By Susanna Twidale
LONDON (Reuters) - Britain has launched a 12-week consultation on measures such as a potential carbon border tax in an effort to protect businesses against cheaper imports from countries with less strict climate policies.
The domestic emissions trading system (ETS) that charges power plants, factories and airlines for each tonne of carbon dioxide they emit is part of British efforts to reach net zero emissions by 2050, but the Department for Energy and Net Zero said it is looking at ways to prevent so-called carbon leakage - a term used to describe when companies relocate production to countries with looser emissions targets and lower carbon costs.
Many countries have put a price on carbon emissions, but these vary greatly.

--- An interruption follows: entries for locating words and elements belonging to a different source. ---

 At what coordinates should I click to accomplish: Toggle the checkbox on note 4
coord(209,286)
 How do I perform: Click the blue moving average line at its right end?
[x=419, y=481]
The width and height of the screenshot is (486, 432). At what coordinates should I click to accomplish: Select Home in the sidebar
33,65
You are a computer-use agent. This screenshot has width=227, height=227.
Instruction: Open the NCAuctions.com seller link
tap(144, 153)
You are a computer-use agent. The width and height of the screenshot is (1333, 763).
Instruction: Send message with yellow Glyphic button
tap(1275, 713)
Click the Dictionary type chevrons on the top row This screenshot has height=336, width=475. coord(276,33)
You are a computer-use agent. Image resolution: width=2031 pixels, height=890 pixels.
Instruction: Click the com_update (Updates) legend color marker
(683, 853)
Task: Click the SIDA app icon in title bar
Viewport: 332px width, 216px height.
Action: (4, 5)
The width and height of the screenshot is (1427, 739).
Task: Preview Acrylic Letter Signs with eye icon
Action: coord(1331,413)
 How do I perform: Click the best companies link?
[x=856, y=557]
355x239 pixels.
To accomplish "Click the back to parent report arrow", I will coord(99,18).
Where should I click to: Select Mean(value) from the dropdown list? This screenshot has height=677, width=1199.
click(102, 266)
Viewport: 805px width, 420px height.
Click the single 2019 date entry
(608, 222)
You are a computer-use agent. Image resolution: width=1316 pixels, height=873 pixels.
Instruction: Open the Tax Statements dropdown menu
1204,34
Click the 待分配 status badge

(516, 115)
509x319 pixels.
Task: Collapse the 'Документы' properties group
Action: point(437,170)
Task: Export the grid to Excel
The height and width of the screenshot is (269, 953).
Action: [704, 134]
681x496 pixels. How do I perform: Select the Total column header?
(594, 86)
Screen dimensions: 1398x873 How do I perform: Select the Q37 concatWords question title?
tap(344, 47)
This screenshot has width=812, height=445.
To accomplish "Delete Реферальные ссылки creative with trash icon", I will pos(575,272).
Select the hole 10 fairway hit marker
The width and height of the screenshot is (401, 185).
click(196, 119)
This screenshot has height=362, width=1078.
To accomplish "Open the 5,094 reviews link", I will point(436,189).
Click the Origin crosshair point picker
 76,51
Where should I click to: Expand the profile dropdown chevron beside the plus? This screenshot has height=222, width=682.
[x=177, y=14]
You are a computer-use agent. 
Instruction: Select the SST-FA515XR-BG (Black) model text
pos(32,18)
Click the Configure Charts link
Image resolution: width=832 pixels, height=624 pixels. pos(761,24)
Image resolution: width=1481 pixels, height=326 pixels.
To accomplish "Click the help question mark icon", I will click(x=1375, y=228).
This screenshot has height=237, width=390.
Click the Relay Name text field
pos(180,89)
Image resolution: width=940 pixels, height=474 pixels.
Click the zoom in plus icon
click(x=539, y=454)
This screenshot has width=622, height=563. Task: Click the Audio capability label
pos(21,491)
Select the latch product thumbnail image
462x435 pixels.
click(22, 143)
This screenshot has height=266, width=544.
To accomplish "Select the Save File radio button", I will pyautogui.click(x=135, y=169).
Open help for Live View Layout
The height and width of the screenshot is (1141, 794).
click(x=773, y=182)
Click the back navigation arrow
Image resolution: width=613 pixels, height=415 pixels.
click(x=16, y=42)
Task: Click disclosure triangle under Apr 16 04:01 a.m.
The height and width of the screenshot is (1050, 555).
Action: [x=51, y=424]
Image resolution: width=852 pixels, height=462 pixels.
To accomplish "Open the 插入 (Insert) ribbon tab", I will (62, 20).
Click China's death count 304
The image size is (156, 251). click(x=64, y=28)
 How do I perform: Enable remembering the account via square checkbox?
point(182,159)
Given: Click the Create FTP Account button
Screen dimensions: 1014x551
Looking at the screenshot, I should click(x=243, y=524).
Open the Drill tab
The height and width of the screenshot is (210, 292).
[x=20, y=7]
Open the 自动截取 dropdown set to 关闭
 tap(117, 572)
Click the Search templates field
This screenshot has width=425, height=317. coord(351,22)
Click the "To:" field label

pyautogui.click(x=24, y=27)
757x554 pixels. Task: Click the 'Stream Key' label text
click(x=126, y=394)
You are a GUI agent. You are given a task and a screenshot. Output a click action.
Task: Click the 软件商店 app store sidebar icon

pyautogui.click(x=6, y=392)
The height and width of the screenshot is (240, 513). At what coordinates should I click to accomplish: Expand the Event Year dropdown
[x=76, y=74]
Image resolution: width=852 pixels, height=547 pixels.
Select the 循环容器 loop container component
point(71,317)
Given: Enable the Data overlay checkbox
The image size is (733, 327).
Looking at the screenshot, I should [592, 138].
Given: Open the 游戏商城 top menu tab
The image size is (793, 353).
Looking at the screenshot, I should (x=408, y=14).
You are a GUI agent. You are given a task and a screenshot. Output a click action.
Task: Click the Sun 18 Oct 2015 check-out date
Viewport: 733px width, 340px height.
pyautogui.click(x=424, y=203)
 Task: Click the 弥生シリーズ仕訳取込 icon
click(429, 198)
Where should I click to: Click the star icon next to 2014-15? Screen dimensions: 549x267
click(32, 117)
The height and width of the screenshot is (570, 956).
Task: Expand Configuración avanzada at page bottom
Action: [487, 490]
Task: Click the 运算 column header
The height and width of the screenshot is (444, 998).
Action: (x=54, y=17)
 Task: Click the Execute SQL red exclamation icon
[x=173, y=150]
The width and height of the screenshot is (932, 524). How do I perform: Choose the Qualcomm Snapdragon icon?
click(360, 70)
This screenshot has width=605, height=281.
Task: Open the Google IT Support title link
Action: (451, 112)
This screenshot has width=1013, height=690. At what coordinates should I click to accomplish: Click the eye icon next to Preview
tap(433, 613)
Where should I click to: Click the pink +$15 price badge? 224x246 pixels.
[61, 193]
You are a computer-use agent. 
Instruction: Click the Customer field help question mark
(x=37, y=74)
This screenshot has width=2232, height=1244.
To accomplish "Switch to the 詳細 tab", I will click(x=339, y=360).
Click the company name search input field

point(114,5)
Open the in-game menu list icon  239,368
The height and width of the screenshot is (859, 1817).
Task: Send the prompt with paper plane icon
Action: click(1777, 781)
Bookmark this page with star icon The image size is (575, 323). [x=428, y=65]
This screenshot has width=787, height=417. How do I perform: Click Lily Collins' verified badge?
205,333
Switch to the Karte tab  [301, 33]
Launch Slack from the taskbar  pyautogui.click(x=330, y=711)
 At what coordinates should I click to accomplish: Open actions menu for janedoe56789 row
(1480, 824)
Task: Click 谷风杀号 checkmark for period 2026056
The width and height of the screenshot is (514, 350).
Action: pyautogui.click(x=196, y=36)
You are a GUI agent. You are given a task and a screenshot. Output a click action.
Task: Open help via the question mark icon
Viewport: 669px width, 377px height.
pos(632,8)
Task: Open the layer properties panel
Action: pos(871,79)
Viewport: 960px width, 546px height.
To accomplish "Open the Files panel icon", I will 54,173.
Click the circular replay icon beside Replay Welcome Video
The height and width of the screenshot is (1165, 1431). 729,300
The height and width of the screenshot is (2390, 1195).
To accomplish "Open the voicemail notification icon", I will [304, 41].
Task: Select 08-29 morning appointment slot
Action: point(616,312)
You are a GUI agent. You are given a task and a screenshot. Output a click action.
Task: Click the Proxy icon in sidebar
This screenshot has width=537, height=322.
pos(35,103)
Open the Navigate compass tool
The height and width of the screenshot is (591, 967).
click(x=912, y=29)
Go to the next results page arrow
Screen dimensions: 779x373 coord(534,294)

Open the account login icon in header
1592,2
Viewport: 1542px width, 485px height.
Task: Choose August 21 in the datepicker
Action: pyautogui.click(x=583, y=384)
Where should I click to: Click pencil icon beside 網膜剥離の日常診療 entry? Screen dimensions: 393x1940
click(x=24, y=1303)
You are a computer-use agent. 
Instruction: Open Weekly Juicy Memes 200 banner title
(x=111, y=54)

The price of spot carbon allowances in Britain’s ETS currently stands at about 70 pounds ($86) a tonne while allowances in China’s ETS, for instance, trade around 57 Chinese Yuan ($8.28) per tonne.
Potential measures to prevent carbon leakage could include a carbon border adjustment mechanism (CBAM) applied on imports to reflect both the carbon emitted in their production together with any gap between the carbon price already applied in the country of origin and the price in the UK, the consultation document said.
Other measures could include a standards requirement on emissions caused by imported products or demand-side policies such as public procurement initiatives to expand markets for lower-carbon products.
Europe also has an ETS and plans to phase in a carbon border tax from 2026 on imports of carbon-intensive steel, aluminium, cement, fertilisers and electricity.